— Par Héloïse de Culture Égalité —
Une enfant de neuf ans a été violée par un ami de son père avec la complicité de ce dernier. Rendant compte de ce crime horrible dans un grand quotidien régional français, un journaliste utilise l’expression « jeune fille » pour désigner la victime. Or, à neuf ans, on n’est pas une « jeune fille », mais une enfant, une petite fille, ce qui rend ce crime d’autant plus atroce. Cet abus de langage est fréquent dans les affaires de pédocriminalité. Que révèle-t-il?
Considérer une petite fille violée comme une « jeune fille », c’est minimiser, voire occulter la dimension pédocriminelle de cet acte, et ainsi sous-estimer sa gravité — les pédocriminels eux-mêmes prétendent souvent que leur victime « faisait plus que son âge » pour se dédouaner.
Dans la mesure où la figure de la jeune fille est érotisée dans notre société patriarcale, cela revient aussi à sexualiser une enfant et à adopter le point de vue de l’agresseur, ce qui témoigne d’une forme de complaisance et de complicité masculiniste.

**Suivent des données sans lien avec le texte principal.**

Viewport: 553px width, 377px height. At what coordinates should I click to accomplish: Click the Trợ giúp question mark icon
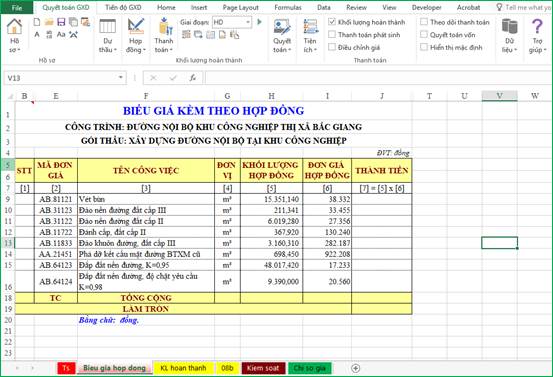pyautogui.click(x=537, y=27)
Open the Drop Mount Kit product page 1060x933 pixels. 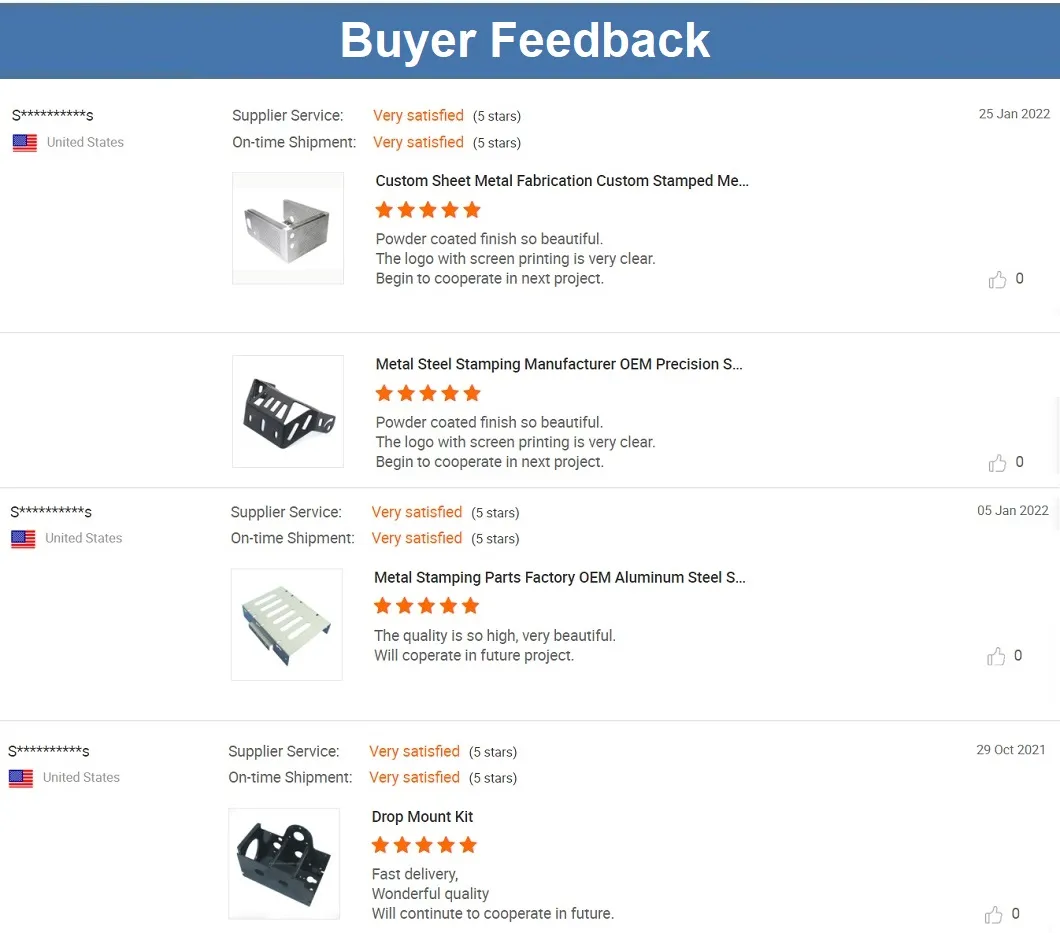(x=422, y=817)
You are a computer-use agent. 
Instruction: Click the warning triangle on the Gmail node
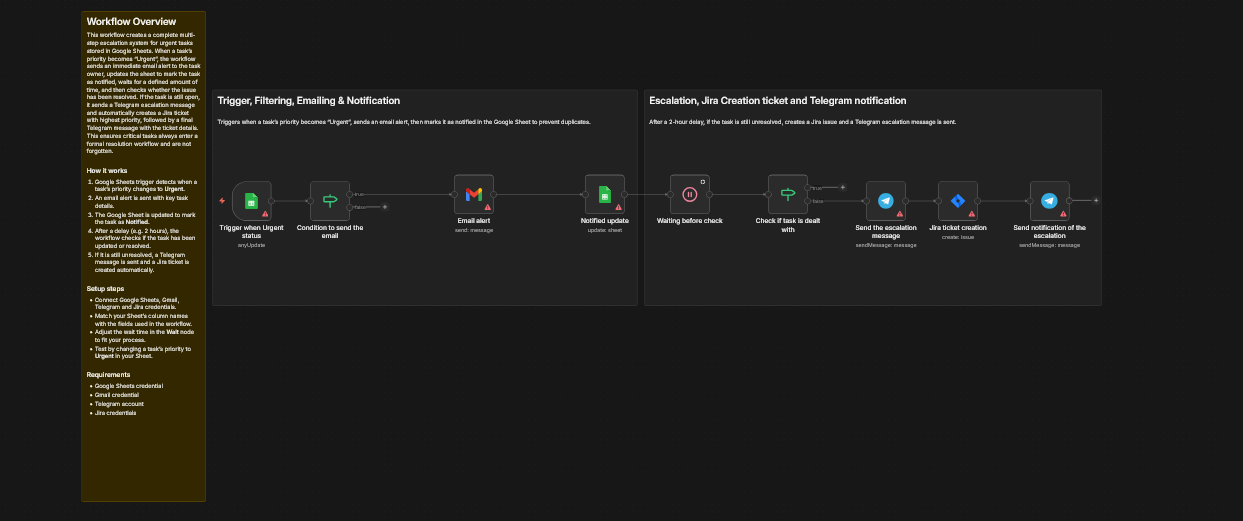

Enfin, on peut y voir une manière sexiste, cynique et révoltante de prendre acte de ce crime: dans l’inconscient patriarcal, une petite fille violée n’est plus une petite fille, c’est une jeune fille ! À la limite, l’agresseur aurait procédé à une sorte de rite de passage !
Les violences sexuelles ne sont jamais acceptables, quel que soit l’âge de la victime, mais lorsqu’elles sont commises par un·e adulte sur un·e enfant, la domination est à son paroxysme. Il est plus difficile pour un·e enfant de briser le silence, et les blessures physiques et psychologiques sont plus profondes et plus durables.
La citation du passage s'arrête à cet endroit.